* _TASK INSTRUCTIONS_: Express every line of the items below as a Markdown table with two columns, Row and Line, giving each row a number and leaving out blank lines.

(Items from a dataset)

>> start

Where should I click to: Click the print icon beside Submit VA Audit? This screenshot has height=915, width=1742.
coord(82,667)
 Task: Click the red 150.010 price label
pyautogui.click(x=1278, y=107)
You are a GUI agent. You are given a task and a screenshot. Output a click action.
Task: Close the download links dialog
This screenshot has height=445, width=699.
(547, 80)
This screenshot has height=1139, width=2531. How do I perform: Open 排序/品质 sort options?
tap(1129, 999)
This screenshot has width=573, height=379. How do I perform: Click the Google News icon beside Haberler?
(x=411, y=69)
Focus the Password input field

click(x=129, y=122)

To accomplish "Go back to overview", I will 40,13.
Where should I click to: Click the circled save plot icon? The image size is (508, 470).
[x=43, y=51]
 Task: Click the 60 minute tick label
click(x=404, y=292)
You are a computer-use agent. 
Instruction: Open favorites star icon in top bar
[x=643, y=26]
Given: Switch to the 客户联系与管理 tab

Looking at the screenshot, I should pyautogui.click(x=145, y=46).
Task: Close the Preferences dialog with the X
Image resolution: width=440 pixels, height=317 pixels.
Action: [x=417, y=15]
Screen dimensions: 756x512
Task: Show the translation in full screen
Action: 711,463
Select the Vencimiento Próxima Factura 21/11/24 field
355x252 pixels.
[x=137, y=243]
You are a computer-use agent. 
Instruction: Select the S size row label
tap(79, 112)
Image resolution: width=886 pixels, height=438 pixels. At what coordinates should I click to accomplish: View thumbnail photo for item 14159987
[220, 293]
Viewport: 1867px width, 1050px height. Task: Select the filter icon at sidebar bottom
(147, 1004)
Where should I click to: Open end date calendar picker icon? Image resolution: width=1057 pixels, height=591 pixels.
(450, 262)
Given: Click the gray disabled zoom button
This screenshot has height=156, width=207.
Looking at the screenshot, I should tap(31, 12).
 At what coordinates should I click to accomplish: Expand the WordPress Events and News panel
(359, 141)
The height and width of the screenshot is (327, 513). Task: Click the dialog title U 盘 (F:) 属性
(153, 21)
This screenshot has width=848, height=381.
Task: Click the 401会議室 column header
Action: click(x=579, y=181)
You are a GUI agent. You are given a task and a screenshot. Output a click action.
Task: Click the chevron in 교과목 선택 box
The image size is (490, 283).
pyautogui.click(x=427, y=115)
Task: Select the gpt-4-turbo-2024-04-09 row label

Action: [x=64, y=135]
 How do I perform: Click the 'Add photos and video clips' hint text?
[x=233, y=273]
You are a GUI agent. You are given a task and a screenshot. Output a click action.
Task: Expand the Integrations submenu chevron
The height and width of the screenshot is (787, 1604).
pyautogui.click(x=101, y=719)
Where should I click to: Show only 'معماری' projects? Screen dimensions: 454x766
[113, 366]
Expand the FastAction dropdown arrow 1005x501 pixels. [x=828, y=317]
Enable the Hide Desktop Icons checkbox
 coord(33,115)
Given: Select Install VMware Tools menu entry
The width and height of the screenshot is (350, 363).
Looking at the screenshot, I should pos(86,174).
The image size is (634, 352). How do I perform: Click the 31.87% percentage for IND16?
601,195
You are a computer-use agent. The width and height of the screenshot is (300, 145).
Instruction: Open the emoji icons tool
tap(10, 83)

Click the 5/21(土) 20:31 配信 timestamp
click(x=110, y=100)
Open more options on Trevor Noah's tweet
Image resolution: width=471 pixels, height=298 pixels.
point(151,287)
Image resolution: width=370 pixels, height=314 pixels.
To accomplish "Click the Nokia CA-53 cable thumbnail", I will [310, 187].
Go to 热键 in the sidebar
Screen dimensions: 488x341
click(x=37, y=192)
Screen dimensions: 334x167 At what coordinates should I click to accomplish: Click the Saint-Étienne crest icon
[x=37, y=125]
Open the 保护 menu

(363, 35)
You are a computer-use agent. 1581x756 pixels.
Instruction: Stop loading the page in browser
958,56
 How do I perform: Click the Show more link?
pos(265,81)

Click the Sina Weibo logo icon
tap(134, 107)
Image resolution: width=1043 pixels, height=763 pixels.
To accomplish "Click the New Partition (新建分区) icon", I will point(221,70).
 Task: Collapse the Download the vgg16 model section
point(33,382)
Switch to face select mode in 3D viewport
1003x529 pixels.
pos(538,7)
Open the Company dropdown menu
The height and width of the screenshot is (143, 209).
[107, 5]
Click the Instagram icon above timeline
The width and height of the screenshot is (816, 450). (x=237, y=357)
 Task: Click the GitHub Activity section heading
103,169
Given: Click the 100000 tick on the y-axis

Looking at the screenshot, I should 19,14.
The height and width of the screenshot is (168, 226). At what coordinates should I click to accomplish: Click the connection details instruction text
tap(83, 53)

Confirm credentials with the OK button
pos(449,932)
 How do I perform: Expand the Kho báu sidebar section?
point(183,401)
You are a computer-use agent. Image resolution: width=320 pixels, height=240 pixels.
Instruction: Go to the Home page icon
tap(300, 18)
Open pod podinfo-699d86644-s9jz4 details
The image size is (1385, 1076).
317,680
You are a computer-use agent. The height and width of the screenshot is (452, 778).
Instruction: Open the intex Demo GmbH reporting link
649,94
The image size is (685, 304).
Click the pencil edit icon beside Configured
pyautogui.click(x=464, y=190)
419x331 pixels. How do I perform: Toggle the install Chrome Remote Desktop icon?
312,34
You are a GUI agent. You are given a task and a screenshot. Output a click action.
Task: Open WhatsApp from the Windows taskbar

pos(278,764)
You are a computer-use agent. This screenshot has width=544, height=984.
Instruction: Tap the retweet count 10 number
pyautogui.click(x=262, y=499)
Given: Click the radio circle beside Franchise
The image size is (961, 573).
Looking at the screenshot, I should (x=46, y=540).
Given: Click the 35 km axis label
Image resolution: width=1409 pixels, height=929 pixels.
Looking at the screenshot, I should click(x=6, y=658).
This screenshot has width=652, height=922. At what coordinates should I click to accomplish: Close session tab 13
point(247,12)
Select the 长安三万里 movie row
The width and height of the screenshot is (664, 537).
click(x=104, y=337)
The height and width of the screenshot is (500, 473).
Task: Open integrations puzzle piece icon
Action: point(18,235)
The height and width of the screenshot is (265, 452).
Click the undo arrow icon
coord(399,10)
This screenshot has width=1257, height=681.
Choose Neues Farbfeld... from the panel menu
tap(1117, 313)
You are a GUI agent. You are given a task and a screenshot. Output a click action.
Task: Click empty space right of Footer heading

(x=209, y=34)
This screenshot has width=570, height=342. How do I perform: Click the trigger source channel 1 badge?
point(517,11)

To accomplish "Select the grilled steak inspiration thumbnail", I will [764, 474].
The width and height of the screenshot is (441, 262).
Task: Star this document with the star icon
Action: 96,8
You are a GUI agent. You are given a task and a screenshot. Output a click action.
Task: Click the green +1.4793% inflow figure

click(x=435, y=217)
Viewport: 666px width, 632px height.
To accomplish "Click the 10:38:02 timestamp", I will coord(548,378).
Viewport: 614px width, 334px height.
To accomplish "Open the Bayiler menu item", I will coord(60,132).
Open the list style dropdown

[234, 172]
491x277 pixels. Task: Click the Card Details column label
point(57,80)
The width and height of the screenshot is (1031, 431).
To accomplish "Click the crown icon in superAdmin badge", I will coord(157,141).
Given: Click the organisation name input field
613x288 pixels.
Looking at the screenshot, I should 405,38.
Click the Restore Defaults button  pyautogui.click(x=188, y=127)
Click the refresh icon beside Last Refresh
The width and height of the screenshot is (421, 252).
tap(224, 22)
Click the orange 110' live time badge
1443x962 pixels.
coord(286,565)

>> end

* _THE RESULT_:
| Row | Line |
|---|---|
| 1 | Where should I click to: Click the print icon beside Submit VA Audit? This screenshot has height=915, width=1742. |
| 2 | coord(82,667) |
| 3 |  Task: Click the red 150.010 price label |
| 4 | pyautogui.click(x=1278, y=107) |
| 5 | You are a GUI agent. You are given a task and a screenshot. Output a click action. |
| 6 | Task: Close the download links dialog |
| 7 | This screenshot has height=445, width=699. |
| 8 | (547, 80) |
| 9 | This screenshot has height=1139, width=2531. How do I perform: Open 排序/品质 sort options? |
| 10 | tap(1129, 999) |
| 11 | This screenshot has width=573, height=379. How do I perform: Click the Google News icon beside Haberler? |
| 12 | (x=411, y=69) |
| 13 | Focus the Password input field |
| 14 | click(x=129, y=122) |
| 15 | To accomplish "Go back to overview", I will 40,13. |
| 16 | Where should I click to: Click the circled save plot icon? The image size is (508, 470). |
| 17 | [x=43, y=51] |
| 18 |  Task: Click the 60 minute tick label |
| 19 | click(x=404, y=292) |
| 20 | You are a computer-use agent.  |
| 21 | Instruction: Open favorites star icon in top bar |
| 22 | [x=643, y=26] |
| 23 | Given: Switch to the 客户联系与管理 tab |
| 24 | Looking at the screenshot, I should pyautogui.click(x=145, y=46). |
| 25 | Task: Close the Preferences dialog with the X |
| 26 | Image resolution: width=440 pixels, height=317 pixels. |
| 27 | Action: [x=417, y=15] |
| 28 | Screen dimensions: 756x512 |
| 29 | Task: Show the translation in full screen |
| 30 | Action: 711,463 |
| 31 | Select the Vencimiento Próxima Factura 21/11/24 field |
| 32 | 355x252 pixels. |
| 33 | [x=137, y=243] |
| 34 | You are a computer-use agent.  |
| 35 | Instruction: Select the S size row label |
| 36 | tap(79, 112) |
| 37 | Image resolution: width=886 pixels, height=438 pixels. At what coordinates should I click to accomplish: View thumbnail photo for item 14159987 |
| 38 | [220, 293] |
| 39 | Viewport: 1867px width, 1050px height. Task: Select the filter icon at sidebar bottom |
| 40 | (147, 1004) |
| 41 | Where should I click to: Open end date calendar picker icon? Image resolution: width=1057 pixels, height=591 pixels. |
| 42 | (450, 262) |
| 43 | Given: Click the gray disabled zoom button |
| 44 | This screenshot has height=156, width=207. |
| 45 | Looking at the screenshot, I should tap(31, 12). |
| 46 |  At what coordinates should I click to accomplish: Expand the WordPress Events and News panel |
| 47 | (359, 141) |
| 48 | The height and width of the screenshot is (327, 513). Task: Click the dialog title U 盘 (F:) 属性 |
| 49 | (153, 21) |
| 50 | This screenshot has width=848, height=381. |
| 51 | Task: Click the 401会議室 column header |
| 52 | Action: click(x=579, y=181) |
| 53 | You are a GUI agent. You are given a task and a screenshot. Output a click action. |
| 54 | Task: Click the chevron in 교과목 선택 box |
| 55 | The image size is (490, 283). |
| 56 | pyautogui.click(x=427, y=115) |
| 57 | Task: Select the gpt-4-turbo-2024-04-09 row label |
| 58 | Action: [x=64, y=135] |
| 59 |  How do I perform: Click the 'Add photos and video clips' hint text? |
| 60 | [x=233, y=273] |
| 61 | You are a GUI agent. You are given a task and a screenshot. Output a click action. |
| 62 | Task: Expand the Integrations submenu chevron |
| 63 | The height and width of the screenshot is (787, 1604). |
| 64 | pyautogui.click(x=101, y=719) |
| 65 | Where should I click to: Show only 'معماری' projects? Screen dimensions: 454x766 |
| 66 | [113, 366] |
| 67 | Expand the FastAction dropdown arrow 1005x501 pixels. [x=828, y=317] |
| 68 | Enable the Hide Desktop Icons checkbox |
| 69 |  coord(33,115) |
| 70 | Given: Select Install VMware Tools menu entry |
| 71 | The width and height of the screenshot is (350, 363). |
| 72 | Looking at the screenshot, I should pos(86,174). |
| 73 | The image size is (634, 352). How do I perform: Click the 31.87% percentage for IND16? |
| 74 | 601,195 |
| 75 | You are a computer-use agent. The width and height of the screenshot is (300, 145). |
| 76 | Instruction: Open the emoji icons tool |
| 77 | tap(10, 83) |
| 78 | Click the 5/21(土) 20:31 配信 timestamp |
| 79 | click(x=110, y=100) |
| 80 | Open more options on Trevor Noah's tweet |
| 81 | Image resolution: width=471 pixels, height=298 pixels. |
| 82 | point(151,287) |
| 83 | Image resolution: width=370 pixels, height=314 pixels. |
| 84 | To accomplish "Click the Nokia CA-53 cable thumbnail", I will [310, 187]. |
| 85 | Go to 热键 in the sidebar |
| 86 | Screen dimensions: 488x341 |
| 87 | click(x=37, y=192) |
| 88 | Screen dimensions: 334x167 At what coordinates should I click to accomplish: Click the Saint-Étienne crest icon |
| 89 | [x=37, y=125] |
| 90 | Open the 保护 menu |
| 91 | (363, 35) |
| 92 | You are a computer-use agent. 1581x756 pixels. |
| 93 | Instruction: Stop loading the page in browser |
| 94 | 958,56 |
| 95 |  How do I perform: Click the Show more link? |
| 96 | pos(265,81) |
| 97 | Click the Sina Weibo logo icon |
| 98 | tap(134, 107) |
| 99 | Image resolution: width=1043 pixels, height=763 pixels. |
| 100 | To accomplish "Click the New Partition (新建分区) icon", I will point(221,70). |
| 101 |  Task: Collapse the Download the vgg16 model section |
| 102 | point(33,382) |
| 103 | Switch to face select mode in 3D viewport |
| 104 | 1003x529 pixels. |
| 105 | pos(538,7) |
| 106 | Open the Company dropdown menu |
| 107 | The height and width of the screenshot is (143, 209). |
| 108 | [107, 5] |
| 109 | Click the Instagram icon above timeline |
| 110 | The width and height of the screenshot is (816, 450). (x=237, y=357) |
| 111 |  Task: Click the GitHub Activity section heading |
| 112 | 103,169 |
| 113 | Given: Click the 100000 tick on the y-axis |
| 114 | Looking at the screenshot, I should 19,14. |
| 115 | The height and width of the screenshot is (168, 226). At what coordinates should I click to accomplish: Click the connection details instruction text |
| 116 | tap(83, 53) |
| 117 | Confirm credentials with the OK button |
| 118 | pos(449,932) |
| 119 |  How do I perform: Expand the Kho báu sidebar section? |
| 120 | point(183,401) |
| 121 | You are a computer-use agent. Image resolution: width=320 pixels, height=240 pixels. |
| 122 | Instruction: Go to the Home page icon |
| 123 | tap(300, 18) |
| 124 | Open pod podinfo-699d86644-s9jz4 details |
| 125 | The image size is (1385, 1076). |
| 126 | 317,680 |
| 127 | You are a computer-use agent. The height and width of the screenshot is (452, 778). |
| 128 | Instruction: Open the intex Demo GmbH reporting link |
| 129 | 649,94 |
| 130 | The image size is (685, 304). |
| 131 | Click the pencil edit icon beside Configured |
| 132 | pyautogui.click(x=464, y=190) |
| 133 | 419x331 pixels. How do I perform: Toggle the install Chrome Remote Desktop icon? |
| 134 | 312,34 |
| 135 | You are a GUI agent. You are given a task and a screenshot. Output a click action. |
| 136 | Task: Open WhatsApp from the Windows taskbar |
| 137 | pos(278,764) |
| 138 | You are a computer-use agent. This screenshot has width=544, height=984. |
| 139 | Instruction: Tap the retweet count 10 number |
| 140 | pyautogui.click(x=262, y=499) |
| 141 | Given: Click the radio circle beside Franchise |
| 142 | The image size is (961, 573). |
| 143 | Looking at the screenshot, I should (x=46, y=540). |
| 144 | Given: Click the 35 km axis label |
| 145 | Image resolution: width=1409 pixels, height=929 pixels. |
| 146 | Looking at the screenshot, I should click(x=6, y=658). |
| 147 | This screenshot has width=652, height=922. At what coordinates should I click to accomplish: Close session tab 13 |
| 148 | point(247,12) |
| 149 | Select the 长安三万里 movie row |
| 150 | The width and height of the screenshot is (664, 537). |
| 151 | click(x=104, y=337) |
| 152 | The height and width of the screenshot is (500, 473). |
| 153 | Task: Open integrations puzzle piece icon |
| 154 | Action: point(18,235) |
| 155 | The height and width of the screenshot is (265, 452). |
| 156 | Click the undo arrow icon |
| 157 | coord(399,10) |
| 158 | This screenshot has width=1257, height=681. |
| 159 | Choose Neues Farbfeld... from the panel menu |
| 160 | tap(1117, 313) |
| 161 | You are a GUI agent. You are given a task and a screenshot. Output a click action. |
| 162 | Task: Click empty space right of Footer heading |
| 163 | (x=209, y=34) |
| 164 | This screenshot has width=570, height=342. How do I perform: Click the trigger source channel 1 badge? |
| 165 | point(517,11) |
| 166 | To accomplish "Select the grilled steak inspiration thumbnail", I will [764, 474]. |
| 167 | The width and height of the screenshot is (441, 262). |
| 168 | Task: Star this document with the star icon |
| 169 | Action: 96,8 |
| 170 | You are a GUI agent. You are given a task and a screenshot. Output a click action. |
| 171 | Task: Click the green +1.4793% inflow figure |
| 172 | click(x=435, y=217) |
| 173 | Viewport: 666px width, 632px height. |
| 174 | To accomplish "Click the 10:38:02 timestamp", I will coord(548,378). |
| 175 | Viewport: 614px width, 334px height. |
| 176 | To accomplish "Open the Bayiler menu item", I will coord(60,132). |
| 177 | Open the list style dropdown |
| 178 | [234, 172] |
| 179 | 491x277 pixels. Task: Click the Card Details column label |
| 180 | point(57,80) |
| 181 | The width and height of the screenshot is (1031, 431). |
| 182 | To accomplish "Click the crown icon in superAdmin badge", I will coord(157,141). |
| 183 | Given: Click the organisation name input field |
| 184 | 613x288 pixels. |
| 185 | Looking at the screenshot, I should 405,38. |
| 186 | Click the Restore Defaults button  pyautogui.click(x=188, y=127) |
| 187 | Click the refresh icon beside Last Refresh |
| 188 | The width and height of the screenshot is (421, 252). |
| 189 | tap(224, 22) |
| 190 | Click the orange 110' live time badge |
| 191 | 1443x962 pixels. |
| 192 | coord(286,565) |